Pouvez-vous recopier les données ci-dessous à l'identique, ligne par ligne et sans rien omettre ?

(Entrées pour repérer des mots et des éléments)
****************************************

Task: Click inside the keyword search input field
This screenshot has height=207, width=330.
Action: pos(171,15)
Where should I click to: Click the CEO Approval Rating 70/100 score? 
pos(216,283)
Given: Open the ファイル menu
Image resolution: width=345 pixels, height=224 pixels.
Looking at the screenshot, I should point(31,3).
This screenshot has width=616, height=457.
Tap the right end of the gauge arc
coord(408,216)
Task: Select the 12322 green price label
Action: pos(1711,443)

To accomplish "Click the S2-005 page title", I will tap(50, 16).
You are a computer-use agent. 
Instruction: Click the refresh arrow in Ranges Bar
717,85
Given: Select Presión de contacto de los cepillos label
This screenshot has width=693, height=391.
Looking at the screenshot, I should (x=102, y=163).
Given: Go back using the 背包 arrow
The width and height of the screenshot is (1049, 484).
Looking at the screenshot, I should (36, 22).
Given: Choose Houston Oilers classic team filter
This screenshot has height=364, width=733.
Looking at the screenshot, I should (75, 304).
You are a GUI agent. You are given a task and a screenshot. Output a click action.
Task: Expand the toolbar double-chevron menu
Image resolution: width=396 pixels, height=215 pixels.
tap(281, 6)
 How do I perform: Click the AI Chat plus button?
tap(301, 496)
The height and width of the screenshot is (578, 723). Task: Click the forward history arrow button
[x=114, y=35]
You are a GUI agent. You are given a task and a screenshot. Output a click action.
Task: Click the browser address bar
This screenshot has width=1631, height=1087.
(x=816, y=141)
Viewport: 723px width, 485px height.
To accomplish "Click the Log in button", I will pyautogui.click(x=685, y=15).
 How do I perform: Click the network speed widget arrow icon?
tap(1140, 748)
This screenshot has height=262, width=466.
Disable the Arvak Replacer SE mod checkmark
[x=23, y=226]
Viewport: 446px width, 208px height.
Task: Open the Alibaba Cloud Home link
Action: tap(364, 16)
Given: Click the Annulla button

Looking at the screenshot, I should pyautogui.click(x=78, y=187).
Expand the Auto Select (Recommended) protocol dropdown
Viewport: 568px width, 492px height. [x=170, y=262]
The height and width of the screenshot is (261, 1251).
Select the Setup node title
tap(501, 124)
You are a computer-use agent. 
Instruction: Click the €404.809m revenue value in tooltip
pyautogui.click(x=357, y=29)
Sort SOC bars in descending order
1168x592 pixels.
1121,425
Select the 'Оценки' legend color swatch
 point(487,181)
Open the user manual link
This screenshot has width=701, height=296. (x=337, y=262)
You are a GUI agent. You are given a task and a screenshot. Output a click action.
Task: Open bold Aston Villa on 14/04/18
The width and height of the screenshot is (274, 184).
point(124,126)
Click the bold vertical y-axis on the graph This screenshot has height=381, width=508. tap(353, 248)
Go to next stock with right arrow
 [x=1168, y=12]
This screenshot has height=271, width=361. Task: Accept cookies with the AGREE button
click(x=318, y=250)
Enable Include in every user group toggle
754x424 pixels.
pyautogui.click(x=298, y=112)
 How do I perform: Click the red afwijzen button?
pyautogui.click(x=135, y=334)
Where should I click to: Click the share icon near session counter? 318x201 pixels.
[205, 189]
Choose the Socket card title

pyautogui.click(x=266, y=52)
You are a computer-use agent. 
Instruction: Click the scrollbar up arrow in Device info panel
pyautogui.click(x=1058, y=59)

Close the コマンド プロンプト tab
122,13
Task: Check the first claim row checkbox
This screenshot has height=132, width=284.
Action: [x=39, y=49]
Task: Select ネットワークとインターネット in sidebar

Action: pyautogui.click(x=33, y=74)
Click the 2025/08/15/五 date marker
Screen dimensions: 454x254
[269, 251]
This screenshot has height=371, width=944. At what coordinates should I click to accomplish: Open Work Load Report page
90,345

****************************************

▸ La solution:
Task: Click inside the keyword search input field
This screenshot has height=207, width=330.
Action: pos(171,15)
Where should I click to: Click the CEO Approval Rating 70/100 score? 
pos(216,283)
Given: Open the ファイル menu
Image resolution: width=345 pixels, height=224 pixels.
Looking at the screenshot, I should point(31,3).
This screenshot has width=616, height=457.
Tap the right end of the gauge arc
coord(408,216)
Task: Select the 12322 green price label
Action: pos(1711,443)

To accomplish "Click the S2-005 page title", I will tap(50, 16).
You are a computer-use agent. 
Instruction: Click the refresh arrow in Ranges Bar
717,85
Given: Select Presión de contacto de los cepillos label
This screenshot has width=693, height=391.
Looking at the screenshot, I should (x=102, y=163).
Given: Go back using the 背包 arrow
The width and height of the screenshot is (1049, 484).
Looking at the screenshot, I should (36, 22).
Given: Choose Houston Oilers classic team filter
This screenshot has height=364, width=733.
Looking at the screenshot, I should (75, 304).
You are a GUI agent. You are given a task and a screenshot. Output a click action.
Task: Expand the toolbar double-chevron menu
Image resolution: width=396 pixels, height=215 pixels.
tap(281, 6)
 How do I perform: Click the AI Chat plus button?
tap(301, 496)
The height and width of the screenshot is (578, 723). Task: Click the forward history arrow button
[x=114, y=35]
You are a GUI agent. You are given a task and a screenshot. Output a click action.
Task: Click the browser address bar
This screenshot has width=1631, height=1087.
(x=816, y=141)
Viewport: 723px width, 485px height.
To accomplish "Click the Log in button", I will pyautogui.click(x=685, y=15).
 How do I perform: Click the network speed widget arrow icon?
tap(1140, 748)
This screenshot has height=262, width=466.
Disable the Arvak Replacer SE mod checkmark
[x=23, y=226]
Viewport: 446px width, 208px height.
Task: Open the Alibaba Cloud Home link
Action: tap(364, 16)
Given: Click the Annulla button

Looking at the screenshot, I should pyautogui.click(x=78, y=187).
Expand the Auto Select (Recommended) protocol dropdown
Viewport: 568px width, 492px height. [x=170, y=262]
The height and width of the screenshot is (261, 1251).
Select the Setup node title
tap(501, 124)
You are a computer-use agent. 
Instruction: Click the €404.809m revenue value in tooltip
pyautogui.click(x=357, y=29)
Sort SOC bars in descending order
1168x592 pixels.
1121,425
Select the 'Оценки' legend color swatch
 point(487,181)
Open the user manual link
This screenshot has width=701, height=296. (x=337, y=262)
You are a GUI agent. You are given a task and a screenshot. Output a click action.
Task: Open bold Aston Villa on 14/04/18
The width and height of the screenshot is (274, 184).
point(124,126)
Click the bold vertical y-axis on the graph This screenshot has height=381, width=508. tap(353, 248)
Go to next stock with right arrow
 [x=1168, y=12]
This screenshot has height=271, width=361. Task: Accept cookies with the AGREE button
click(x=318, y=250)
Enable Include in every user group toggle
754x424 pixels.
pyautogui.click(x=298, y=112)
 How do I perform: Click the red afwijzen button?
pyautogui.click(x=135, y=334)
Where should I click to: Click the share icon near session counter? 318x201 pixels.
[205, 189]
Choose the Socket card title

pyautogui.click(x=266, y=52)
You are a computer-use agent. 
Instruction: Click the scrollbar up arrow in Device info panel
pyautogui.click(x=1058, y=59)

Close the コマンド プロンプト tab
122,13
Task: Check the first claim row checkbox
This screenshot has height=132, width=284.
Action: [x=39, y=49]
Task: Select ネットワークとインターネット in sidebar

Action: pyautogui.click(x=33, y=74)
Click the 2025/08/15/五 date marker
Screen dimensions: 454x254
[269, 251]
This screenshot has height=371, width=944. At what coordinates should I click to accomplish: Open Work Load Report page
90,345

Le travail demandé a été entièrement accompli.